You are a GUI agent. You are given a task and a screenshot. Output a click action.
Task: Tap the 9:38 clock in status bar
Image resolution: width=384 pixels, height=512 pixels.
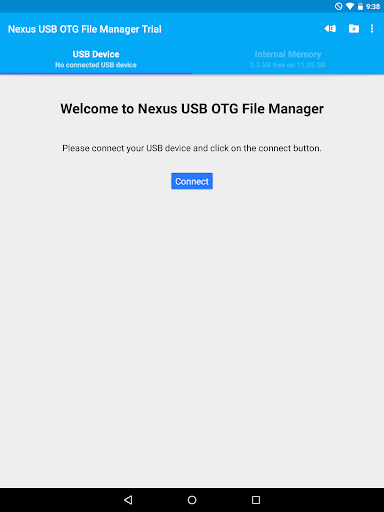tap(373, 6)
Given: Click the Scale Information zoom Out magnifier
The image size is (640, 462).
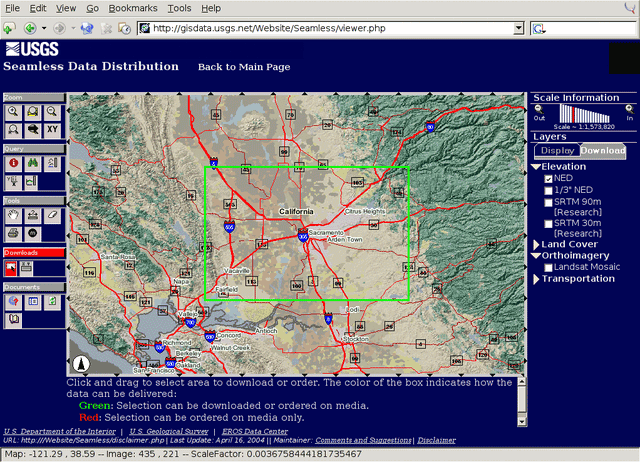Looking at the screenshot, I should coord(540,109).
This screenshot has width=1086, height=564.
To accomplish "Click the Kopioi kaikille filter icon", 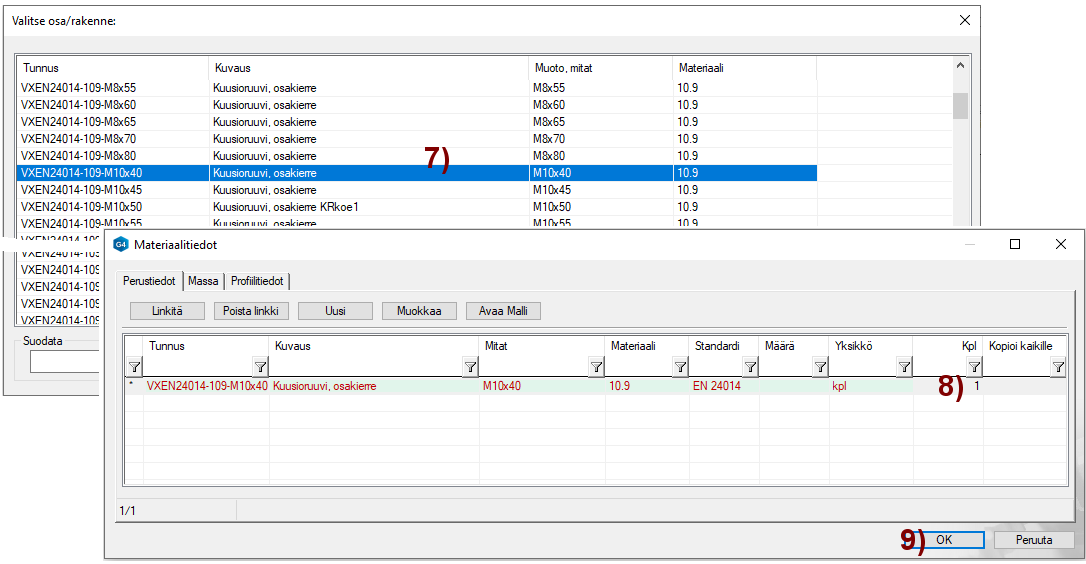I will 1058,367.
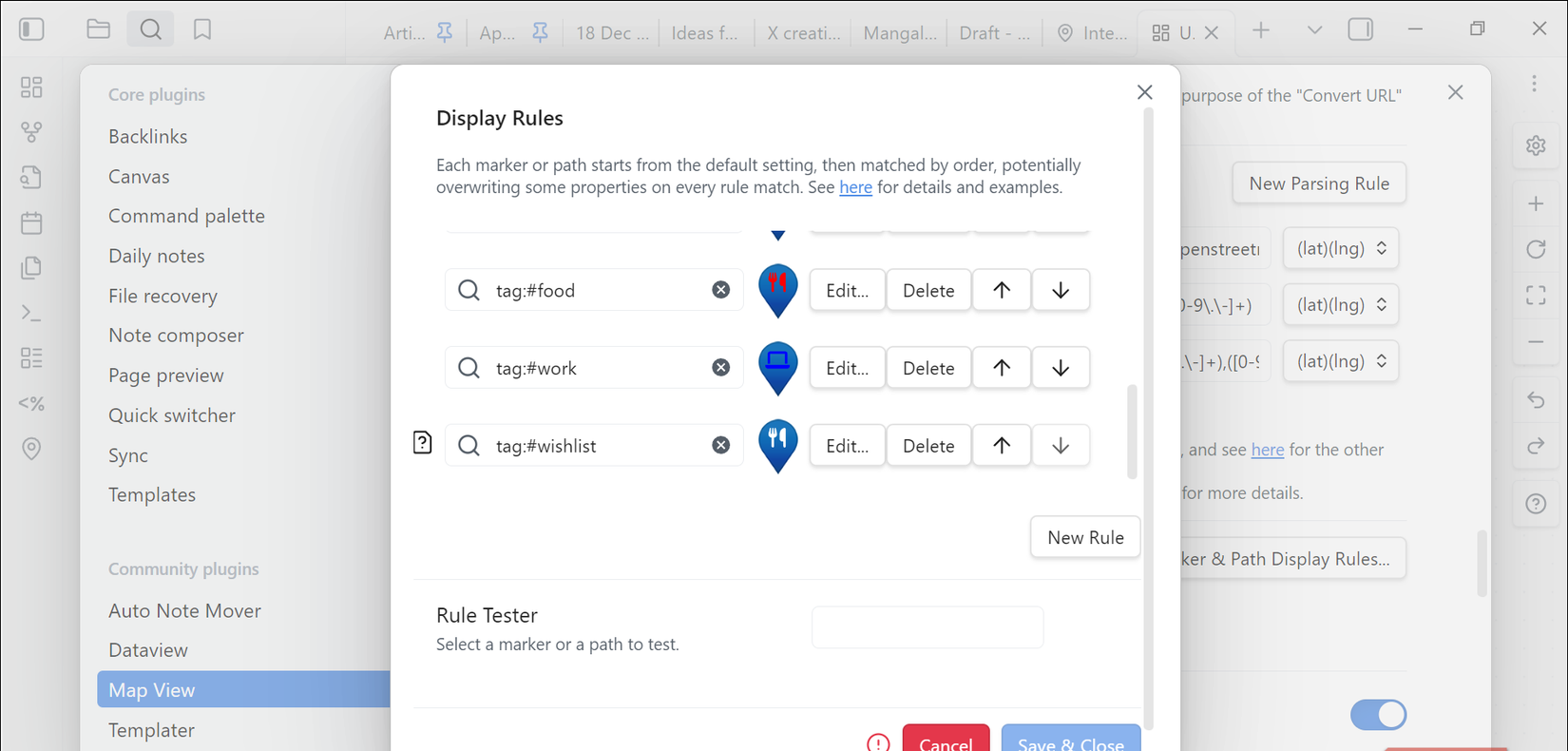Open the first (lat)(lng) dropdown
1568x751 pixels.
coord(1341,249)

- - -

Leave the pictures out and repeat exactly the lines from the beginning of the records to the line bearing "Given: Click the", both ends counted.

You are a GUI agent. You are given a task and a screenshot. Output a click action.
Task: Tap the 9:38 clock in status bar
Image resolution: width=384 pixels, height=512 pixels.
tap(373, 6)
Given: Click the Scale Information zoom Out magnifier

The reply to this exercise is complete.